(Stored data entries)
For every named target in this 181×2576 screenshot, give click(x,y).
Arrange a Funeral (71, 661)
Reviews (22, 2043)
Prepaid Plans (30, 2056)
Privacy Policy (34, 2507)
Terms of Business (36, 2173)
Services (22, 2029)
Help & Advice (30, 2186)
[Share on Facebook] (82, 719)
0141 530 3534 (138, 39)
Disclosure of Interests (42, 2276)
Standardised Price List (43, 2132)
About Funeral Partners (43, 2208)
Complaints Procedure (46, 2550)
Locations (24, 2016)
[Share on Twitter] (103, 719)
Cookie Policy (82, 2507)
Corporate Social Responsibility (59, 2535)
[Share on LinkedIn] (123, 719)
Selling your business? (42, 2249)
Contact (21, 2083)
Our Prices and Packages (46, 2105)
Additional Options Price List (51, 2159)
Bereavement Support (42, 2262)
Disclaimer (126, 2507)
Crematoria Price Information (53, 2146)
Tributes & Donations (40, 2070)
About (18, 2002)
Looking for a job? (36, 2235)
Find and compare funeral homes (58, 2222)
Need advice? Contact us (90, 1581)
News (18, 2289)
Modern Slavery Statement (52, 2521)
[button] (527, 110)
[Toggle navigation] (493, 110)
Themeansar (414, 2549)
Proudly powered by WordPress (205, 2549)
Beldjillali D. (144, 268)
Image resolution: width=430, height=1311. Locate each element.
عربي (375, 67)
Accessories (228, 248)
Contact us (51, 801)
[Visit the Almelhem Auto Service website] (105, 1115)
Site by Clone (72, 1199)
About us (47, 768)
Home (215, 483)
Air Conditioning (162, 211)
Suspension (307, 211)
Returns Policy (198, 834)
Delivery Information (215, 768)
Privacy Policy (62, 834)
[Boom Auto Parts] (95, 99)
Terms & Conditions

**WORK ORDER:** Set out the entries once more, word for word.

**SOLUTION BELOW:**
For every named target in this 181×2576 screenshot, give click(x,y).
Arrange a Funeral (71, 661)
Reviews (22, 2043)
Prepaid Plans (30, 2056)
Privacy Policy (34, 2507)
Terms of Business (36, 2173)
Services (22, 2029)
Help & Advice (30, 2186)
[Share on Facebook] (82, 719)
0141 530 3534 (138, 39)
Disclosure of Interests (42, 2276)
Standardised Price List (43, 2132)
About Funeral Partners (43, 2208)
Complaints Procedure (46, 2550)
Locations (24, 2016)
[Share on Twitter] (103, 719)
Cookie Policy (82, 2507)
Corporate Social Responsibility (59, 2535)
[Share on LinkedIn] (123, 719)
Selling your business? (42, 2249)
Contact (21, 2083)
Our Prices and Packages (46, 2105)
Additional Options Price List (51, 2159)
Bereavement Support (42, 2262)
Disclaimer (126, 2507)
Crematoria Price Information (53, 2146)
Tributes & Donations (40, 2070)
About (18, 2002)
Looking for a job? (36, 2235)
Find and compare funeral homes (58, 2222)
Need advice? Contact us (90, 1581)
News (18, 2289)
Modern Slavery Statement (52, 2521)
[button] (527, 110)
[Toggle navigation] (493, 110)
Themeansar (414, 2549)
Proudly powered by WordPress (205, 2549)
Beldjillali D. (144, 268)
Image resolution: width=430, height=1311. Locate each element.
عربي (375, 67)
Accessories (228, 248)
Contact us (51, 801)
[Visit the Almelhem Auto Service website] (105, 1115)
Site by Clone (72, 1199)
About us (47, 768)
Home (215, 483)
Air Conditioning (162, 211)
Suspension (307, 211)
Returns Policy (198, 834)
Delivery Information (215, 768)
Privacy Policy (62, 834)
[Boom Auto Parts] (95, 99)
Terms & Conditions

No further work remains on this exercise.